Qual è la strategia di KKR? Abbastanza chiara, in linea a quella che perseguiva il fondo Elliott entrato in TIM tre anni fa per contrastare i francesi di Vivendi. Scorporare la rete che rappresenta il grande valore e valorizzarla per massimizzare l’investimento. Gli americani di Elliott nel 2018 valutavano la rete TIM intorno ai 9 miliardi con la prospettiva di arrivare ad almeno 15 miliardi dopo lo scorporo. Stime più attuali di alcuni broker indicano cifre intorno ai 10 miliardi.

La separazione della rete porterebbe alcuni vantaggi. TIM non sarebbe più un operatore verticalmente integrato (proprietario della rete e venditore di servizi), cosa assai gradita alle autorità antitrust europee, diventerebbe il gestore di una infrastruttura come SNAM per il gas o Terna per l’elettricità e potrebbe chiedere tariffe agli operatori sulla base degli investimenti realizzati.

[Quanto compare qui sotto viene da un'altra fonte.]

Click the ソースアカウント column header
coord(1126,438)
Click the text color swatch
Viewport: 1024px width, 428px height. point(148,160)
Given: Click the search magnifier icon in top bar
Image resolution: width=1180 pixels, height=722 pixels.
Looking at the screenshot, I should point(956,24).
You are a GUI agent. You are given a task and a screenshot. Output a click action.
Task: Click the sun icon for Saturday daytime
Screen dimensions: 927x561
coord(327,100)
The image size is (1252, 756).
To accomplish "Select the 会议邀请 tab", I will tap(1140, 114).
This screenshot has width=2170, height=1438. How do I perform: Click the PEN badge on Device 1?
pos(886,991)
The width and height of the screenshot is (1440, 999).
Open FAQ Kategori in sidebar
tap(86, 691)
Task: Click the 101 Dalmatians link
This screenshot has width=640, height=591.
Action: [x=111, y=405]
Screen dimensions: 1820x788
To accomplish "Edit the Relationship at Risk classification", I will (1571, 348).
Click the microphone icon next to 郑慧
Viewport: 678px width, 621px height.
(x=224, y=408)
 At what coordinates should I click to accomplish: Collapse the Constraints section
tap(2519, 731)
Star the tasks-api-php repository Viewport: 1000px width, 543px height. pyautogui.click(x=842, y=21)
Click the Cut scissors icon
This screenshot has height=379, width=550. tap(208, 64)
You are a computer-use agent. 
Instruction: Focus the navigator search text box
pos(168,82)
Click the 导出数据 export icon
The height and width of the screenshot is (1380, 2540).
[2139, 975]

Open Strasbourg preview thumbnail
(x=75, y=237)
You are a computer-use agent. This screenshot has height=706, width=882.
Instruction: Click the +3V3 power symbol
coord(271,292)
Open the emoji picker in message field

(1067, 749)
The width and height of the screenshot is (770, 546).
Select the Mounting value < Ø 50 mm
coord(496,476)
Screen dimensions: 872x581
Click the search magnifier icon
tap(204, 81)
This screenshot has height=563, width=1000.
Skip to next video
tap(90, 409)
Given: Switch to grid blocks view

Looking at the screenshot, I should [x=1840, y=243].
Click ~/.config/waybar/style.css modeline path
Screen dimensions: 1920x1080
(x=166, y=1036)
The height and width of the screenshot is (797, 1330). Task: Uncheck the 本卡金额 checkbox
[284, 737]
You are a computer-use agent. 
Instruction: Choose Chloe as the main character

In 20 anni cambiati cinque assetti proprietari 

La palla ora è nelle mani della politica che nella storia di TIM ha mostrato un eccesso di invadenza alternata a complici latitanze. In 20 anni la politica ha contribuito a cinque cambi di assetti proprietari senza riuscire a dare stabilità all’azienda, dai capitani coraggiosi all’invasione francese del finanziere bretone Bolloré con la sua Vivendi.

Non solo. La politica ai tempi del Governo Renzi ha creato un concorrente pubblico di TIM dando vita a Open Fiber, iniziativa clamorosa e senza precedenti al mondo. L’obiettivo era accelerare la costruzione della rete in fibra ma è stato miseramente fallito.

Per contrastare i francesi la politica ha fatto scendere in campo CDP che in due tappe è salita al 10% di TIM con un investimento il cui valore oggi è dimezzato e soprattutto dopo tre anni ancora non è chiaro cosa intenda fare l’azionista pubblico se non ripetere di essere impegnato a lungo termine.

E’ stata abbozzata la fusione tra TIM e Open Fiber nella speranza che dal matrimonio di due debolezze nasca un operatore robusto. Una integrazione complicata sul piano tecnico ma soprattutto giuridico. TIM infatti è proprietaria della rete che gestisce, mentre Open Fiber è un concessionario, quindi non ha la proprietà dell’infrastruttura. Un evidente conflitto di interessi.

Il problema di Tim è anche l’enorme debito accumulato dalle gestioni Colannino e Tronchetti Provera

Per questo la discesa in campo degli americani di KKR può offrire la chiave per sciogliere una serie di nodi che hanno paralizzato il dossier TIM. Vivendi che resta il primo azionista con il 24% rischia una gigantesca perdita di valore avendo pagato le azioni 1,07 euro. CDP non può assumere il controllo di TIM. Il vero problema di TIM rimane l’enorme debito netto che sfiora i 18 miliardi e frutto delle gestioni di Colaninno e dei bresciani prima e di Tronchetti-Pirelli dopo. Un macigno che nessuno è riuscito ad alleggerire e che indica che lo Stato imprenditore è specializzato in disastri.

Nella partita su TIM non sono in gioco soltanto gli interessi degli azionisti e il destino dell’occupazione, ma la capacità di un Paese di dotarsi degli strumenti necessari per affrontare le grandi sfide della modernizzazione.